Task statement
Write out the entries again. Match each one exactly.

Data records
..............................
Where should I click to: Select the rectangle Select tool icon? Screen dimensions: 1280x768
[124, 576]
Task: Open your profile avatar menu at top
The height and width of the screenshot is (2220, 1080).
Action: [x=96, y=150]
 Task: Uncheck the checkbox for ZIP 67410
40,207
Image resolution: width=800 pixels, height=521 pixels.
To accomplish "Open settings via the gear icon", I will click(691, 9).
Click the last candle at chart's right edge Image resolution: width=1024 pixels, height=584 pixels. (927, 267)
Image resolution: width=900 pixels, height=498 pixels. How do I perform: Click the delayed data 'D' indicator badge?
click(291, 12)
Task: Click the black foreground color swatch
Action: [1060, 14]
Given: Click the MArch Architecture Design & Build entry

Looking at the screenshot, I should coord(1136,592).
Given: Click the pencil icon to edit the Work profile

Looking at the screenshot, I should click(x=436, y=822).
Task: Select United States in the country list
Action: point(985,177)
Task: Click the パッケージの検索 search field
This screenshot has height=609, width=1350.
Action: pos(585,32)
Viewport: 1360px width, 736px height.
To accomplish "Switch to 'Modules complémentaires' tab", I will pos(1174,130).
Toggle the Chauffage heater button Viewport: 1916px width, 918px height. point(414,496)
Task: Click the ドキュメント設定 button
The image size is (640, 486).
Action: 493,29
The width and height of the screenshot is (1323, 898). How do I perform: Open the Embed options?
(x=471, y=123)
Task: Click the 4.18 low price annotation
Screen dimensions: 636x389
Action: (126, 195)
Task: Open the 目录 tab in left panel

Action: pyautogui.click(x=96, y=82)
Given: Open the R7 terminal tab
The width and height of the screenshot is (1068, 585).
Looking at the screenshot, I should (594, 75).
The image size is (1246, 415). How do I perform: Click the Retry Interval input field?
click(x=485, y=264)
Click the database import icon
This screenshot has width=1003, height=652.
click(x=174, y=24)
..............................
Output of the task
Where should I click to: Select the rectangle Select tool icon? Screen dimensions: 1280x768
[124, 576]
Task: Open your profile avatar menu at top
The height and width of the screenshot is (2220, 1080).
Action: [x=96, y=150]
 Task: Uncheck the checkbox for ZIP 67410
40,207
Image resolution: width=800 pixels, height=521 pixels.
To accomplish "Open settings via the gear icon", I will click(691, 9).
Click the last candle at chart's right edge Image resolution: width=1024 pixels, height=584 pixels. (927, 267)
Image resolution: width=900 pixels, height=498 pixels. How do I perform: Click the delayed data 'D' indicator badge?
click(291, 12)
Task: Click the black foreground color swatch
Action: [1060, 14]
Given: Click the MArch Architecture Design & Build entry

Looking at the screenshot, I should coord(1136,592).
Given: Click the pencil icon to edit the Work profile

Looking at the screenshot, I should click(x=436, y=822).
Task: Select United States in the country list
Action: point(985,177)
Task: Click the パッケージの検索 search field
This screenshot has height=609, width=1350.
Action: pos(585,32)
Viewport: 1360px width, 736px height.
To accomplish "Switch to 'Modules complémentaires' tab", I will pos(1174,130).
Toggle the Chauffage heater button Viewport: 1916px width, 918px height. point(414,496)
Task: Click the ドキュメント設定 button
The image size is (640, 486).
Action: 493,29
The width and height of the screenshot is (1323, 898). How do I perform: Open the Embed options?
(x=471, y=123)
Task: Click the 4.18 low price annotation
Screen dimensions: 636x389
Action: (126, 195)
Task: Open the 目录 tab in left panel

Action: pyautogui.click(x=96, y=82)
Given: Open the R7 terminal tab
The width and height of the screenshot is (1068, 585).
Looking at the screenshot, I should (594, 75).
The image size is (1246, 415). How do I perform: Click the Retry Interval input field?
click(x=485, y=264)
Click the database import icon
This screenshot has width=1003, height=652.
click(x=174, y=24)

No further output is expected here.